A man who was taking Gilenya® and had a history of Tysabri® treatment has been diagnosed with progressive multifocal leukoencephalopathy (PML), a serious brain disease caused by an infection from the JC Virus (JCV). The man, who lives outside the U.S., is now “clinically stable”, according to Gilenya drug maker Novartis.
Novartis said the PML diagnosis was confirmed in mid-March, approximately three and a half months after the man started on Gilenya. He had been off Tysabri for six weeks. Duration of Tysabri treatment had been 3.5 years and he had tested JCV antibody positive.
Presence of the JCV antibodies and longer duration of Tysabri treatment, especially more than two years, have been identified as risk factors for developing PML. A third risk factor is treatment with an immunosuppressant medication prior to starting Tysabri.
Symptoms signaling a relapse began a few weeks after starting on Gilenya, according to Novartis. No MRI was taken then, and the man received high dose steroids for five days with no improvement.
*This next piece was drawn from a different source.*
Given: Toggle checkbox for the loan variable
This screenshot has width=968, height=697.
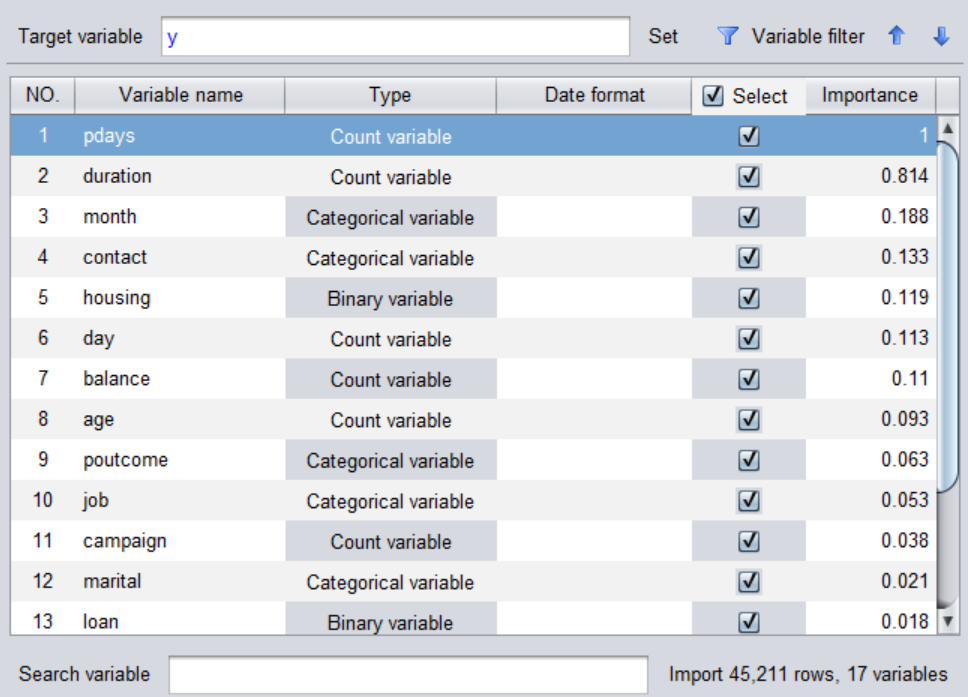Looking at the screenshot, I should coord(748,622).
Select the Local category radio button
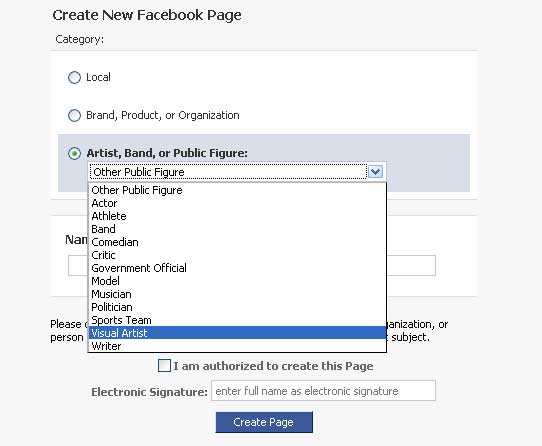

When symptoms worsened about two months later, he received a MRI that showed lesions suspicious of PML. Further testing confirmed the PML diagnosis, Novartis said.
"The current assessment is that Tysabri is the drug most likely associated with this case of PML," Novartis said in a statement. "However, a contribution of Gilenya to the evolution of this case can't be excluded."
This is the first known case of PML in a person taking Gilenya, according to Novartis. No change in protocol is anticipated. Gilenya, which is currently the only oral MS drug on the market, has so far been approved in more than 55 countries, with more than 35,000 people receiving treatment.